3 On Friday 10 December RIB Investigators conducted an inspection at the stables of Cameron Jones at Woodend Beach. This being the afternoon of a race meeting held at Addington Raceway by the NZMTC.
4 Mr Jones had one runner engaged that evening: JOHNNY NEVITS; Race 2, 5.42pm.
5 Investigators observed Mr Jones collect his horse from a yard, tether it in his tie-ups and prepare it for transportation to the races. Also present was HRNZ Licensed Trainer Andrew Fitzgerald who did the same with his horse EYECON entered in Race 4.
6 At approximately 3.05pm Investigators observed Mr Jones lead his horse onto a horse float while Mr Fitzgerald waited on the ramp to load his horse. Seconds later Mr Fitzgerald observed Mr Jones holding an empty hypodermic syringe next to JOHNNY NEVITS. This was approximately two and a half hours before the horse was due to race.
7 Mr Fitzgerald loaded his horse, secured the float, and then drove his vehicle towards the gate which Mr Jones had walked to and opened. Mr Jones was observed by both Investigators and Mr Fitzgerald to open the lid of a green wheelie bin next to the gate and place something in it. Both Mr Fitzgerald and Mr Jones then left the property and drove the float to Addington Raceway.
8 Minutes later Investigators inspected the wheelie bin and located a used 20ml hypodermic syringe on the top of other rubbish. The syringe was taken as an exhibit for analysis.
9 Upon the float arriving at Addington, Investigators immediately interviewed both Mr Jones and Mr Fitzgerald independently.
10 Mr Jones denied injecting JOHNNY NEVITS or having possession of a syringe. He stated that he had placed a small vaping cannister in the wheelie bin.
11 Mr Fitzgerald stated that he saw Mr Jones with the empty syringe next to his horse but did not see him inject it and stated that he observed Mr Jones put something in the wheelie bin after he opened the gate.
12 JOHNNY NEVITS was inspected by the oncourse RIB vet at Addington who observed a 10mm soft swelling on the left jugular vein with a focal puncture in its centre, consistent with an intravenous injection site.
13 Based on the evidence presented, JOHNNY NEVITS was scratched from its race by Stewards pursuant to r 213(1)(c).
14 Urine and blood samples were obtained from both JOHNNY NEVITS and EYECON which were analysed and found to contain no prohibited substances.
15 Analysis of the syringe by NZRLS failed to identify any prohibited substances.
16 The evidence does not support Mr Jones’ version of events and no vaping cannister was located in the wheelie bin.
Circumstances relating to Mr Jones
17 Mr Jones has been involved in the Harness Industry for several years and has held a Trainers Licence for one year.
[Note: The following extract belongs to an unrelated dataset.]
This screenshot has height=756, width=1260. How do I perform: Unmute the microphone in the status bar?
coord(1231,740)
He does not have any previous breaches of the “One Clear Day” Rule.
Informant’s Penalty Submissions
 The Informant made both written and oral penalty submissions, which we summarise.
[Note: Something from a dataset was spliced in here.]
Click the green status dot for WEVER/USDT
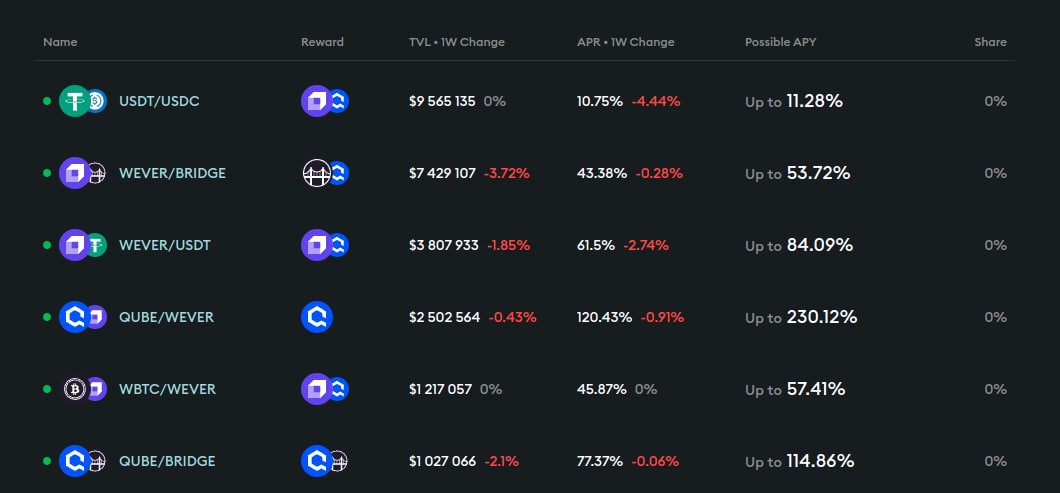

 The Informant submitted that the relevant purposes and considerations were helpfully stated in the Appeals Tribunal’s decision in RIU v L (2019) at  and :
Proceedings under the Rules of Harness Racing, as is the position in all cases involving professional disciplines, are designed not simply to punish the transgressor, but crucially are to protect the profession/public/industry/and those who are to deal with the profession…
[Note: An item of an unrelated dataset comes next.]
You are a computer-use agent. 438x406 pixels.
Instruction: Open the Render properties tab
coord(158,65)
A common thread in cases involving serious misconduct is for the regulatory tribunal generally to focus on the interests and reputation of the profession as being more important than the fortunes of the individual offending member…The Tribunal must endeavour to reach a proportionate balance between:
• the public interest
• the interests of the offending member
• the interests of the professional body as a whole
• the seriousness of the offending
• any aggravating and mitigating factors.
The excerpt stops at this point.